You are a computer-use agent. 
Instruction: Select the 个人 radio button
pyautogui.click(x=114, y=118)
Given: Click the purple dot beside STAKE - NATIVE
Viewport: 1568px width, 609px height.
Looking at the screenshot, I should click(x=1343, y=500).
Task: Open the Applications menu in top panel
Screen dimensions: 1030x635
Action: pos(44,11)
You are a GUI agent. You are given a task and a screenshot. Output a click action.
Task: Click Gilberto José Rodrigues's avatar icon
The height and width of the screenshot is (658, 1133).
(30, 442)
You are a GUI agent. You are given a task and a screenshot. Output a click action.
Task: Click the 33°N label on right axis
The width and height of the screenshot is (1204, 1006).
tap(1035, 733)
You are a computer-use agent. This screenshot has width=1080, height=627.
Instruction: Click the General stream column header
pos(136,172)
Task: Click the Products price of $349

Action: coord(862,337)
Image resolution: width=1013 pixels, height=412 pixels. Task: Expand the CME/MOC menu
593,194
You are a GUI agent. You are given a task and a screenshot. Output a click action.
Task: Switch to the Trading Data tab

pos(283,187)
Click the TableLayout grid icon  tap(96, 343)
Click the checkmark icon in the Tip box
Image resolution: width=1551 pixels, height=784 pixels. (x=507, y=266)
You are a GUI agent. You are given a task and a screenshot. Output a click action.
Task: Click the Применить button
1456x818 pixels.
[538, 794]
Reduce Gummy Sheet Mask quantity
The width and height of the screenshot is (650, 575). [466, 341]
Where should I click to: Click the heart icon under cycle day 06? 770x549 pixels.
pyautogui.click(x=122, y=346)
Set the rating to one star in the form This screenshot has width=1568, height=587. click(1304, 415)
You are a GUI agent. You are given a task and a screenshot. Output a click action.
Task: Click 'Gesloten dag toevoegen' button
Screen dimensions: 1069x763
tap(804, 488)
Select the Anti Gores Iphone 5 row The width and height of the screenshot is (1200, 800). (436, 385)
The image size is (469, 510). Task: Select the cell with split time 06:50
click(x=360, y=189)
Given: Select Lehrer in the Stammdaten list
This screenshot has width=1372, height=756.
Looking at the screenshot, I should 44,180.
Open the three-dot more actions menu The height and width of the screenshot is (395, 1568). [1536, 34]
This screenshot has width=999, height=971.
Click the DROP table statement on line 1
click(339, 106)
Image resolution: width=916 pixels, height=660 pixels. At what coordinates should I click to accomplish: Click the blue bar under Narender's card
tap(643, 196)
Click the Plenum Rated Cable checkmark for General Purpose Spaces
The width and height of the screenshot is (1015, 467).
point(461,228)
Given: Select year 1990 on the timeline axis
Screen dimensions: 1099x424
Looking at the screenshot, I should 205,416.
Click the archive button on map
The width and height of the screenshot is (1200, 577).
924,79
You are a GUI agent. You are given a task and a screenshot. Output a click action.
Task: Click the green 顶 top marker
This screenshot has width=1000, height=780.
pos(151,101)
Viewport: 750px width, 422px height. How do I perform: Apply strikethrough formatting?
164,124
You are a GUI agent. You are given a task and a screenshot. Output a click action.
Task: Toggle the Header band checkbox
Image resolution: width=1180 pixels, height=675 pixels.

--------

Task item:
Exactly as shown above, write out all the records.

Written answer:
You are a computer-use agent. 
Instruction: Select the 个人 radio button
pyautogui.click(x=114, y=118)
Given: Click the purple dot beside STAKE - NATIVE
Viewport: 1568px width, 609px height.
Looking at the screenshot, I should click(x=1343, y=500).
Task: Open the Applications menu in top panel
Screen dimensions: 1030x635
Action: pos(44,11)
You are a GUI agent. You are given a task and a screenshot. Output a click action.
Task: Click Gilberto José Rodrigues's avatar icon
The height and width of the screenshot is (658, 1133).
(30, 442)
You are a GUI agent. You are given a task and a screenshot. Output a click action.
Task: Click the 33°N label on right axis
The width and height of the screenshot is (1204, 1006).
tap(1035, 733)
You are a computer-use agent. This screenshot has width=1080, height=627.
Instruction: Click the General stream column header
pos(136,172)
Task: Click the Products price of $349

Action: coord(862,337)
Image resolution: width=1013 pixels, height=412 pixels. Task: Expand the CME/MOC menu
593,194
You are a GUI agent. You are given a task and a screenshot. Output a click action.
Task: Switch to the Trading Data tab

pos(283,187)
Click the TableLayout grid icon  tap(96, 343)
Click the checkmark icon in the Tip box
Image resolution: width=1551 pixels, height=784 pixels. (x=507, y=266)
You are a GUI agent. You are given a task and a screenshot. Output a click action.
Task: Click the Применить button
1456x818 pixels.
[538, 794]
Reduce Gummy Sheet Mask quantity
The width and height of the screenshot is (650, 575). [466, 341]
Where should I click to: Click the heart icon under cycle day 06? 770x549 pixels.
pyautogui.click(x=122, y=346)
Set the rating to one star in the form This screenshot has width=1568, height=587. click(1304, 415)
You are a GUI agent. You are given a task and a screenshot. Output a click action.
Task: Click 'Gesloten dag toevoegen' button
Screen dimensions: 1069x763
tap(804, 488)
Select the Anti Gores Iphone 5 row The width and height of the screenshot is (1200, 800). (436, 385)
The image size is (469, 510). Task: Select the cell with split time 06:50
click(x=360, y=189)
Given: Select Lehrer in the Stammdaten list
This screenshot has width=1372, height=756.
Looking at the screenshot, I should 44,180.
Open the three-dot more actions menu The height and width of the screenshot is (395, 1568). [1536, 34]
This screenshot has width=999, height=971.
Click the DROP table statement on line 1
click(339, 106)
Image resolution: width=916 pixels, height=660 pixels. At what coordinates should I click to accomplish: Click the blue bar under Narender's card
tap(643, 196)
Click the Plenum Rated Cable checkmark for General Purpose Spaces
The width and height of the screenshot is (1015, 467).
point(461,228)
Given: Select year 1990 on the timeline axis
Screen dimensions: 1099x424
Looking at the screenshot, I should 205,416.
Click the archive button on map
The width and height of the screenshot is (1200, 577).
924,79
You are a GUI agent. You are given a task and a screenshot. Output a click action.
Task: Click the green 顶 top marker
This screenshot has width=1000, height=780.
pos(151,101)
Viewport: 750px width, 422px height. How do I perform: Apply strikethrough formatting?
164,124
You are a GUI agent. You are given a task and a screenshot. Output a click action.
Task: Toggle the Header band checkbox
Image resolution: width=1180 pixels, height=675 pixels.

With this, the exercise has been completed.